— Task requirements —
Locate the line that contains "เกย์ (1333, 531)". Copy it and every following line through the end of the records, exactly, and include nothing else.
[Start of Attachment]
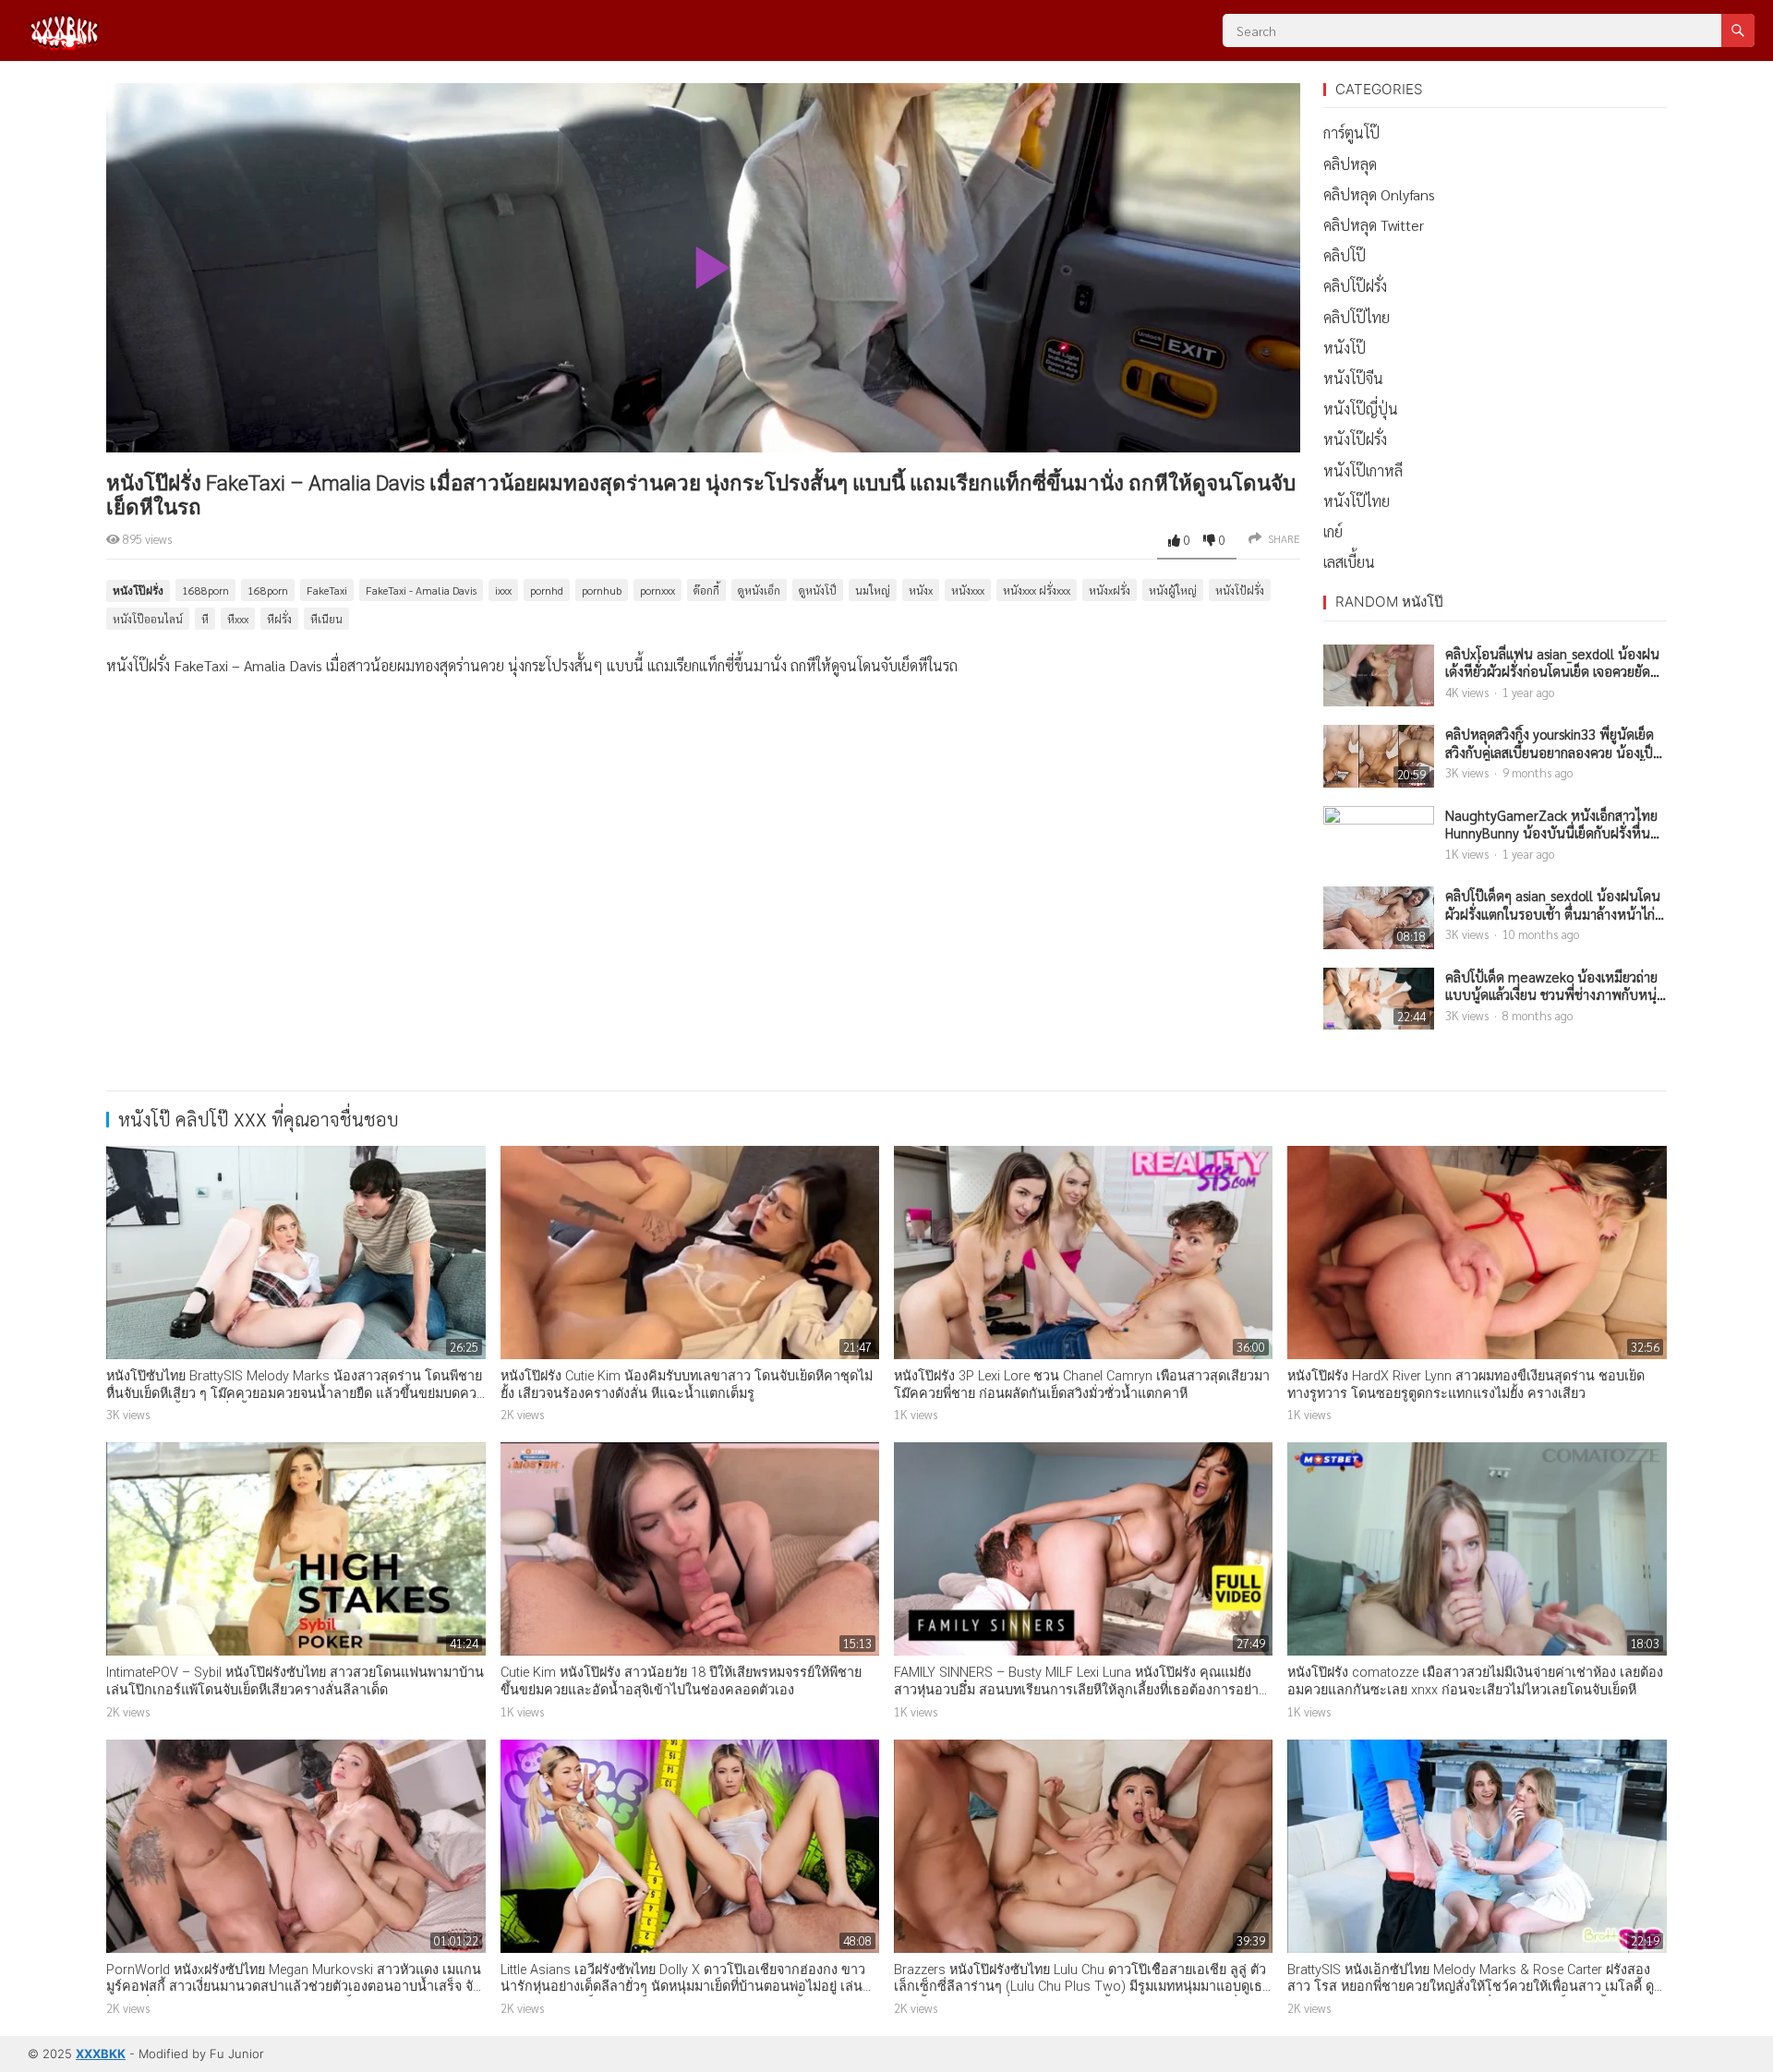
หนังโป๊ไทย (1356, 501)
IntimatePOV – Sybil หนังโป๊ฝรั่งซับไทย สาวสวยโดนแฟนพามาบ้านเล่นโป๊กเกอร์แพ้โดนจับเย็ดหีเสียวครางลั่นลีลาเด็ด (295, 1681)
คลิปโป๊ (1344, 255)
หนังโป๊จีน (1353, 378)
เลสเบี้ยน (1349, 562)
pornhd (546, 590)
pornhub (601, 590)
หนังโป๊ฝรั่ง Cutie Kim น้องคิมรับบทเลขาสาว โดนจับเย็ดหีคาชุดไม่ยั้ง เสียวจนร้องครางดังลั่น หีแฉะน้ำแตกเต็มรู (687, 1385)
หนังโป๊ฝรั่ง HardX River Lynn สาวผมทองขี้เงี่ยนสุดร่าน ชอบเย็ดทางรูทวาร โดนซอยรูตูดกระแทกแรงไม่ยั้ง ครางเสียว (1466, 1385)
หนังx (921, 590)
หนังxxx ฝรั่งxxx (1036, 590)
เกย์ (1333, 531)
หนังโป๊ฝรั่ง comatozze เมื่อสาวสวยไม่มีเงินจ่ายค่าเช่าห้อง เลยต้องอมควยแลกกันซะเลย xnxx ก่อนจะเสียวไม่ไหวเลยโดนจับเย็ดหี (1475, 1681)
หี (205, 618)
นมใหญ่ (872, 590)
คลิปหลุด (1350, 164)
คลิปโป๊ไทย (1356, 317)
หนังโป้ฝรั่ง (1239, 590)
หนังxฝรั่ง (1109, 590)
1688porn (205, 590)
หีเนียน (326, 618)
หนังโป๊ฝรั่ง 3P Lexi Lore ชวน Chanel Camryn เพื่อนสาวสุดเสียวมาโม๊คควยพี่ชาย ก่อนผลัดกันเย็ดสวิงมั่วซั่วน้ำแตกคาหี (1082, 1385)
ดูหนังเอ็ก (759, 590)
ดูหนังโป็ (818, 590)
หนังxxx (967, 590)
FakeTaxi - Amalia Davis (421, 590)
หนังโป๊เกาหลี (1363, 470)
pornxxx (657, 590)
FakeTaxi (327, 590)
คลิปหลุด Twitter (1373, 225)
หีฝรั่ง (279, 618)
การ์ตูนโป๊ (1351, 132)
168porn (267, 590)
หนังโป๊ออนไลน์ (148, 618)
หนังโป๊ (1344, 347)
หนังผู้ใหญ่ (1173, 590)
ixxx (503, 590)
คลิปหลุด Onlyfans (1379, 194)
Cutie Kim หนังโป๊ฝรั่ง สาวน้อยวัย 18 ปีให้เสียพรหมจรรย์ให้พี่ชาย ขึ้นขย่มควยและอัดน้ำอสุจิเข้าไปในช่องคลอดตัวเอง (681, 1681)
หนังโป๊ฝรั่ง (138, 590)
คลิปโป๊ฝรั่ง (1355, 285)
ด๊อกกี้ (706, 590)
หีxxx (237, 618)
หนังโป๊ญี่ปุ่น (1360, 408)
[End of Attachment]
— Task solution —
เกย์ (1333, 531)
หนังโป๊ฝรั่ง comatozze เมื่อสาวสวยไม่มีเงินจ่ายค่าเช่าห้อง เลยต้องอมควยแลกกันซะเลย xnxx ก่อนจะเสียวไม่ไหวเลยโดนจับเย็ดหี (1475, 1681)
หี (205, 618)
นมใหญ่ (872, 590)
คลิปหลุด (1350, 164)
คลิปโป๊ไทย (1356, 317)
หนังโป้ฝรั่ง (1239, 590)
หนังxฝรั่ง (1109, 590)
1688porn (205, 590)
หีเนียน (326, 618)
หนังโป๊ฝรั่ง 3P Lexi Lore ชวน Chanel Camryn เพื่อนสาวสุดเสียวมาโม๊คควยพี่ชาย ก่อนผลัดกันเย็ดสวิงมั่วซั่วน้ำแตกคาหี (1082, 1385)
ดูหนังเอ็ก (759, 590)
ดูหนังโป็ (818, 590)
หนังxxx (967, 590)
FakeTaxi - Amalia Davis (421, 590)
หนังโป๊เกาหลี (1363, 470)
pornxxx (657, 590)
FakeTaxi (327, 590)
คลิปหลุด Twitter (1373, 225)
หีฝรั่ง (279, 618)
การ์ตูนโป๊ (1351, 132)
168porn (267, 590)
หนังโป๊ออนไลน์ (148, 618)
หนังโป๊ (1344, 347)
หนังผู้ใหญ่ (1173, 590)
ixxx (503, 590)
คลิปหลุด Onlyfans (1379, 194)
Cutie Kim หนังโป๊ฝรั่ง สาวน้อยวัย 18 ปีให้เสียพรหมจรรย์ให้พี่ชาย ขึ้นขย่มควยและอัดน้ำอสุจิเข้าไปในช่องคลอดตัวเอง (681, 1681)
หนังโป๊ฝรั่ง (138, 590)
คลิปโป๊ฝรั่ง (1355, 285)
ด๊อกกี้ (706, 590)
หีxxx (237, 618)
หนังโป๊ญี่ปุ่น (1360, 408)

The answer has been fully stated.